**Your instructions:**
The output has to be the full set of records, reproduced exactly, minus any picture.

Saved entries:
++++++
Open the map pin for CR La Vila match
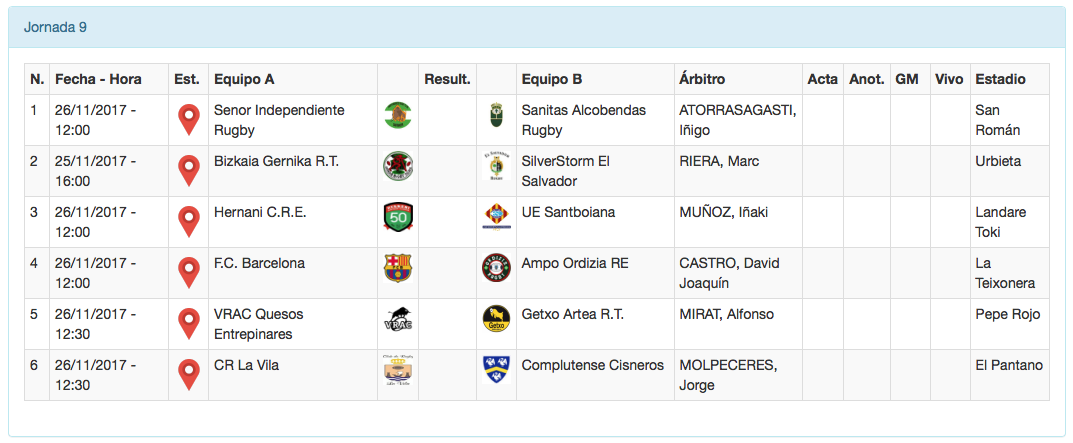This screenshot has width=1073, height=443. tap(188, 374)
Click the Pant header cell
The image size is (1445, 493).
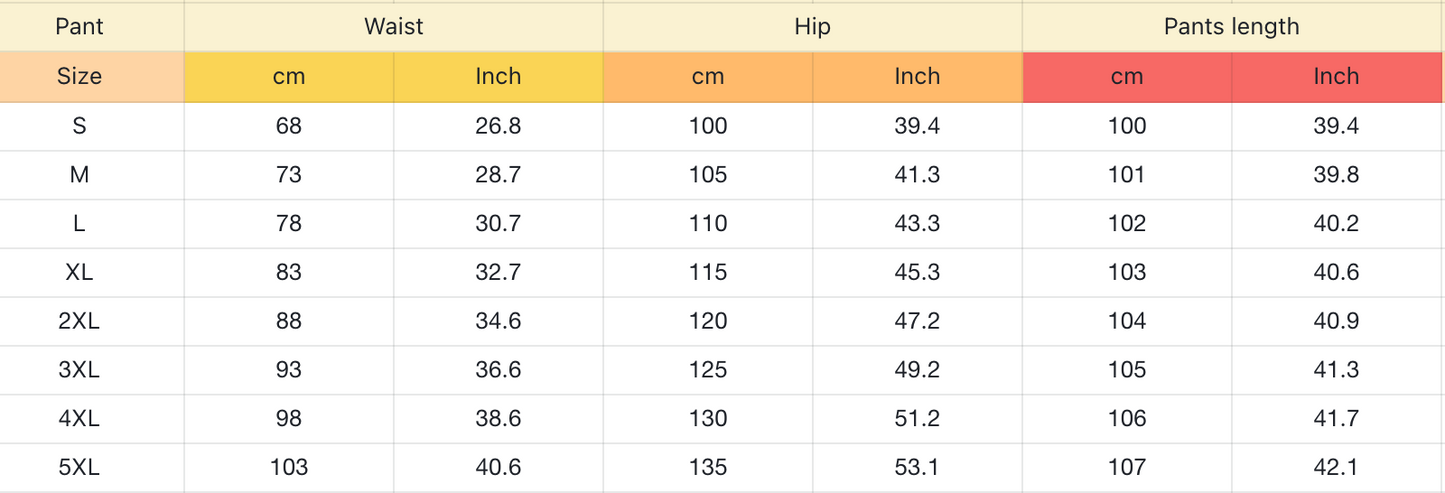pyautogui.click(x=79, y=27)
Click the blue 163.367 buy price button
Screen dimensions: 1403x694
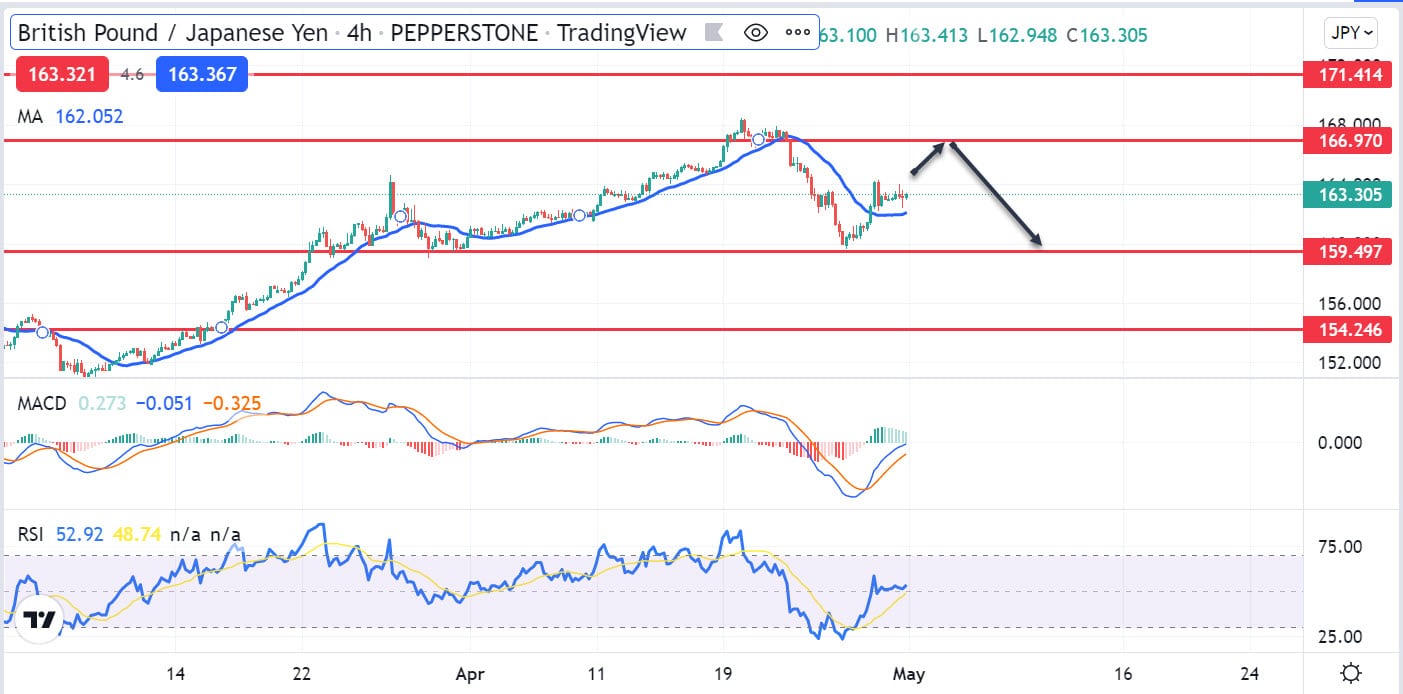pyautogui.click(x=201, y=74)
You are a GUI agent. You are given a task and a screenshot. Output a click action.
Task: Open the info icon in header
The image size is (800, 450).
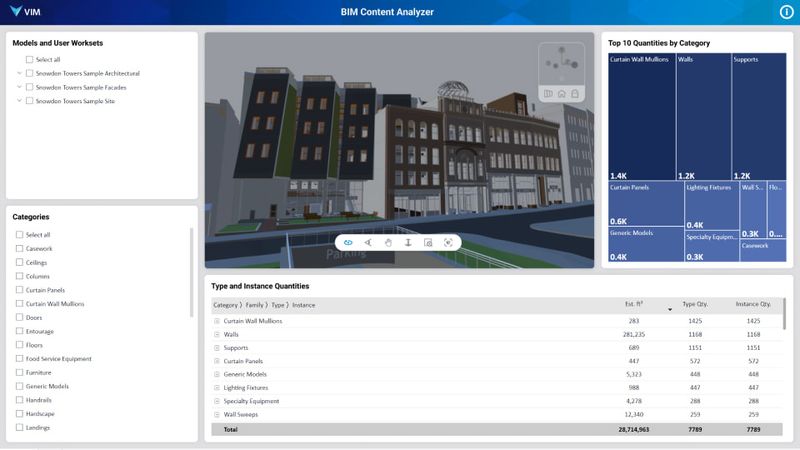tap(786, 12)
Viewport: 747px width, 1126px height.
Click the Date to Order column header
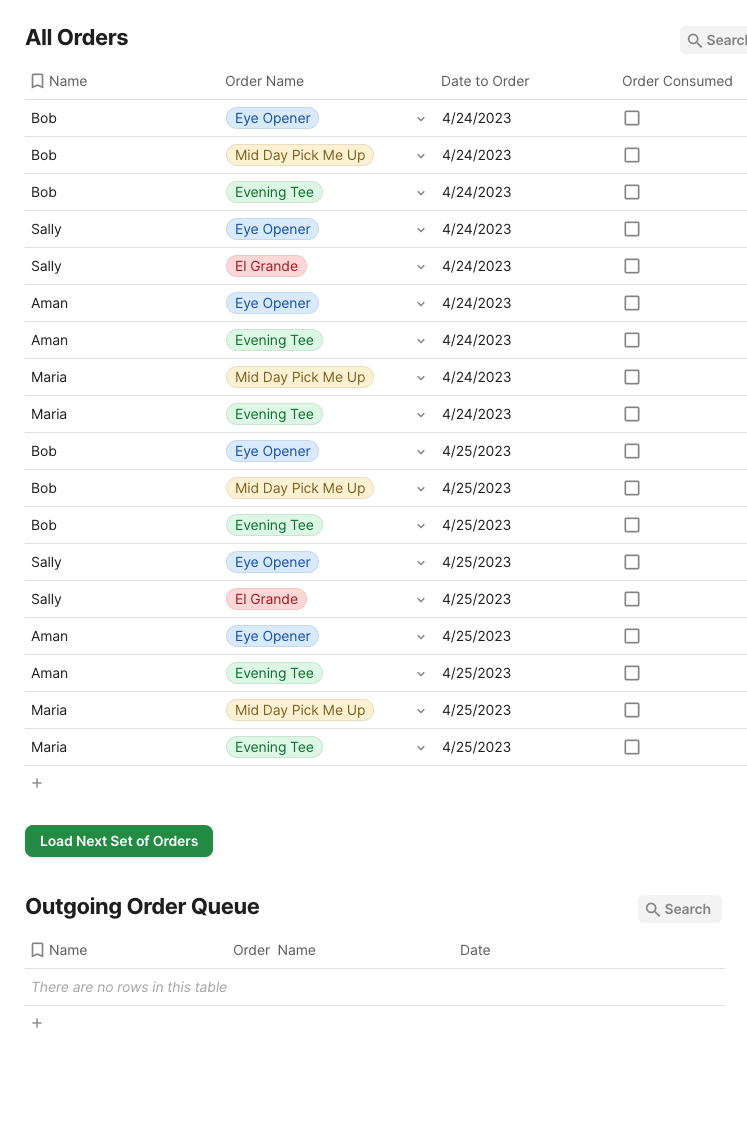coord(485,81)
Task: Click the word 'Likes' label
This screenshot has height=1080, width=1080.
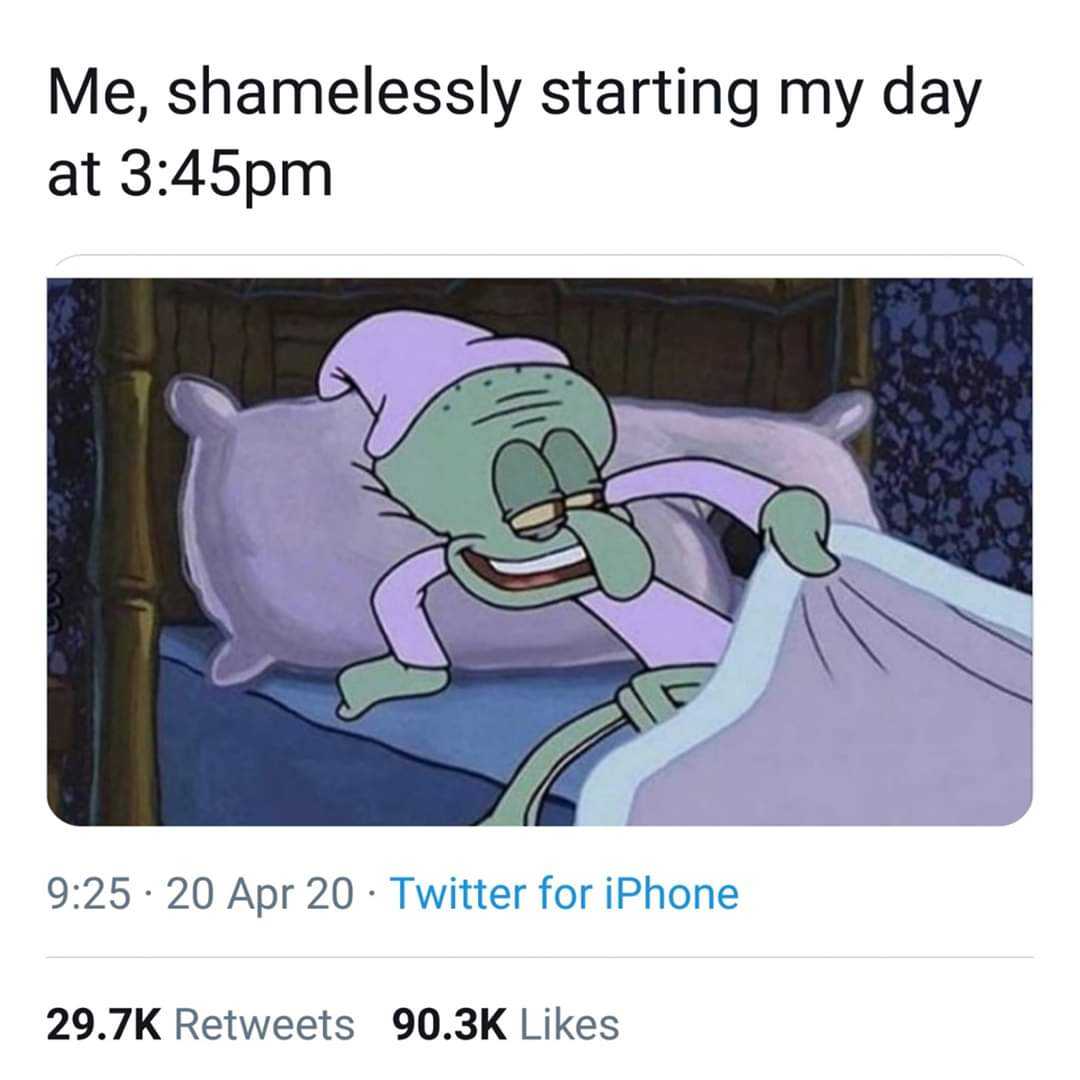Action: [x=570, y=1024]
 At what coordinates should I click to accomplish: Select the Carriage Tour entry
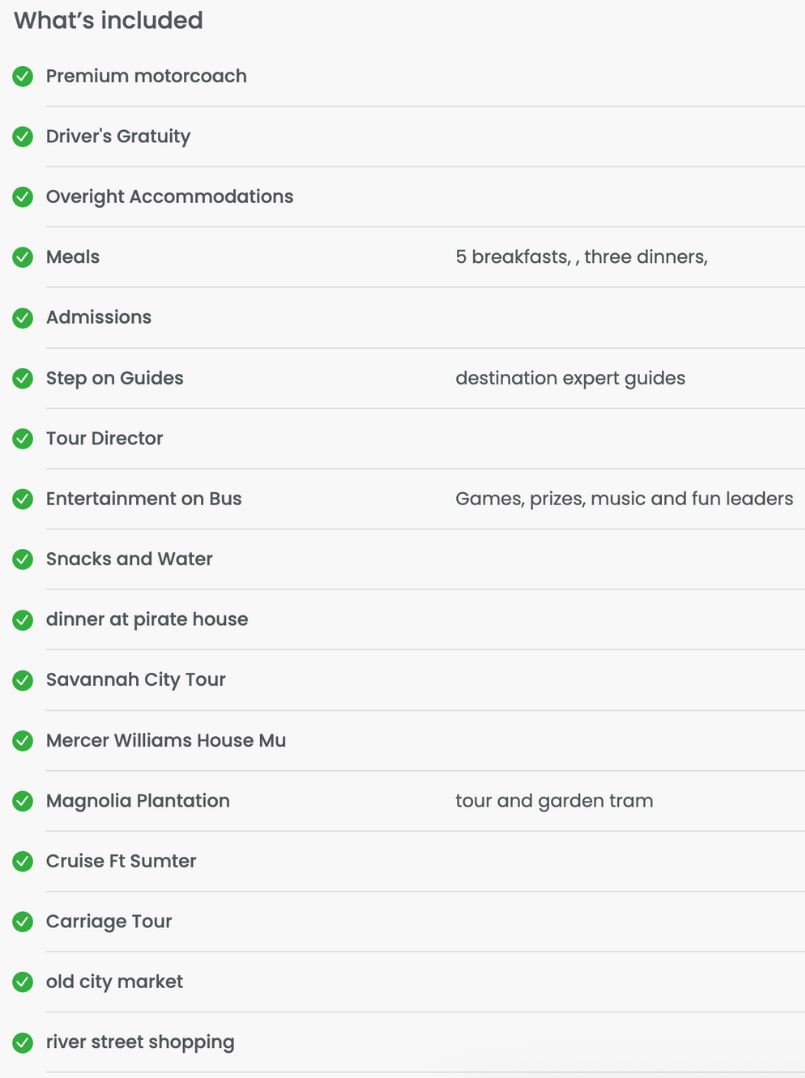(x=109, y=921)
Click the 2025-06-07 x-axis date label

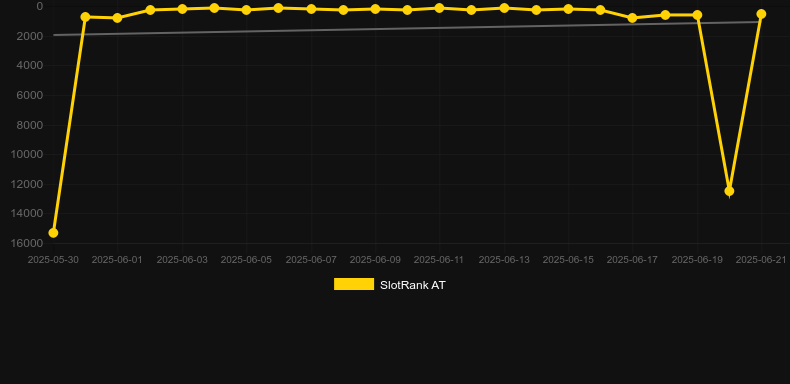tap(311, 260)

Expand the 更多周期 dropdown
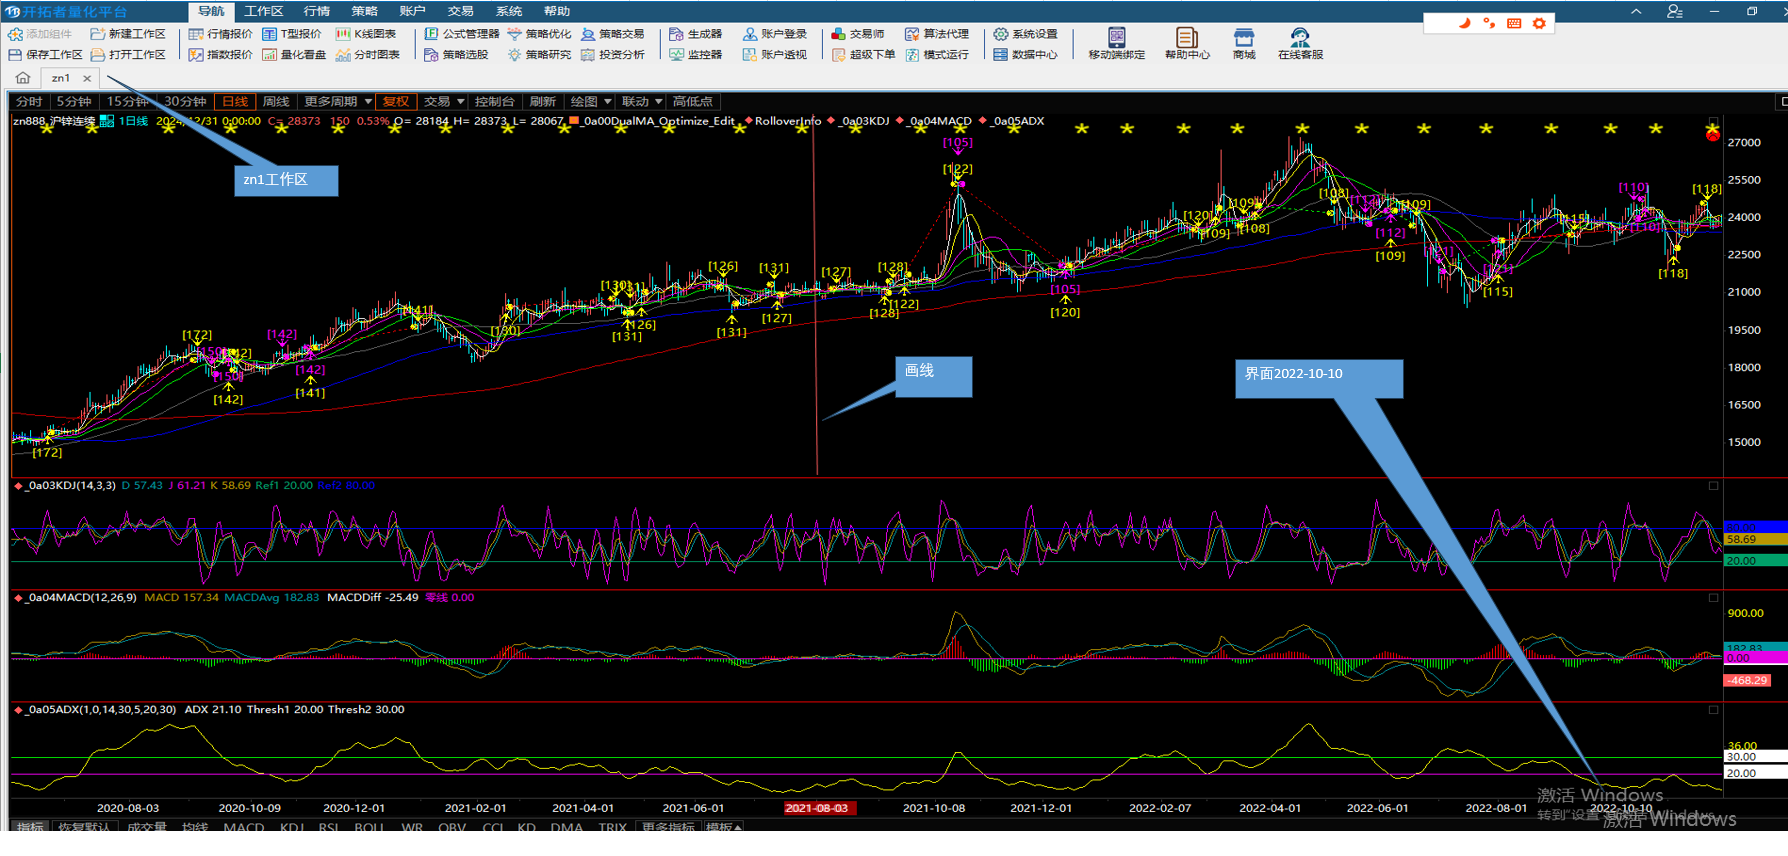coord(338,102)
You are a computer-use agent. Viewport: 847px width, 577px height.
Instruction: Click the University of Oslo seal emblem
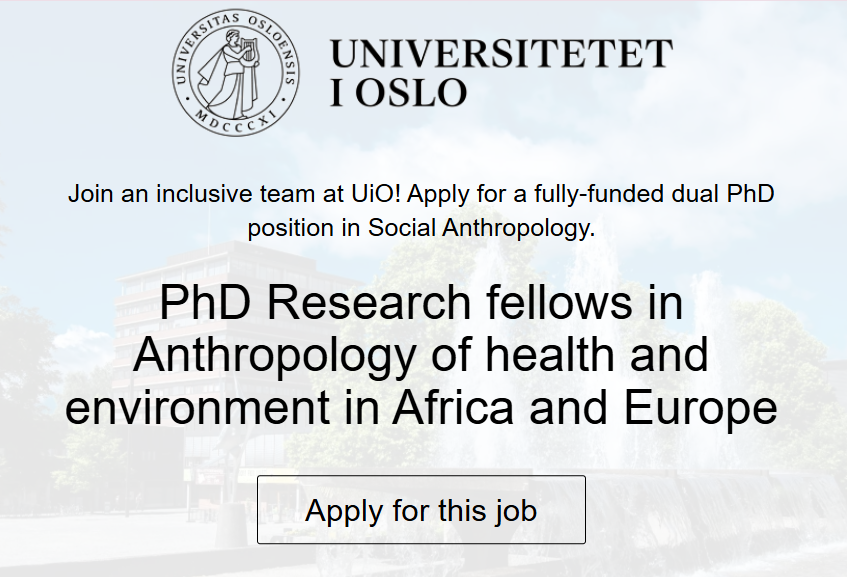(x=237, y=75)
++++++
**Reply to the task:**
Open the map pin for CR La Vila match
This screenshot has width=1073, height=443. tap(188, 374)
Click the Pant header cell
The image size is (1445, 493).
pyautogui.click(x=79, y=27)
Click the blue 163.367 buy price button
Screen dimensions: 1403x694
pyautogui.click(x=201, y=74)
You are a GUI agent. You are given a task and a screenshot. Output a click action.
Task: Open the info icon in header
The image size is (800, 450).
tap(786, 12)
Viewport: 747px width, 1126px height.
Click the Date to Order column header
coord(485,81)
Task: Click the word 'Likes' label
This screenshot has height=1080, width=1080.
Action: [x=570, y=1024]
 At what coordinates should I click to accomplish: Select the Carriage Tour entry
(x=109, y=921)
Click the 2025-06-07 x-axis date label

tap(311, 260)

Expand the 更多周期 dropdown
coord(338,102)
You are a computer-use agent. Viewport: 847px width, 577px height.
Instruction: Click the University of Oslo seal emblem
(x=237, y=75)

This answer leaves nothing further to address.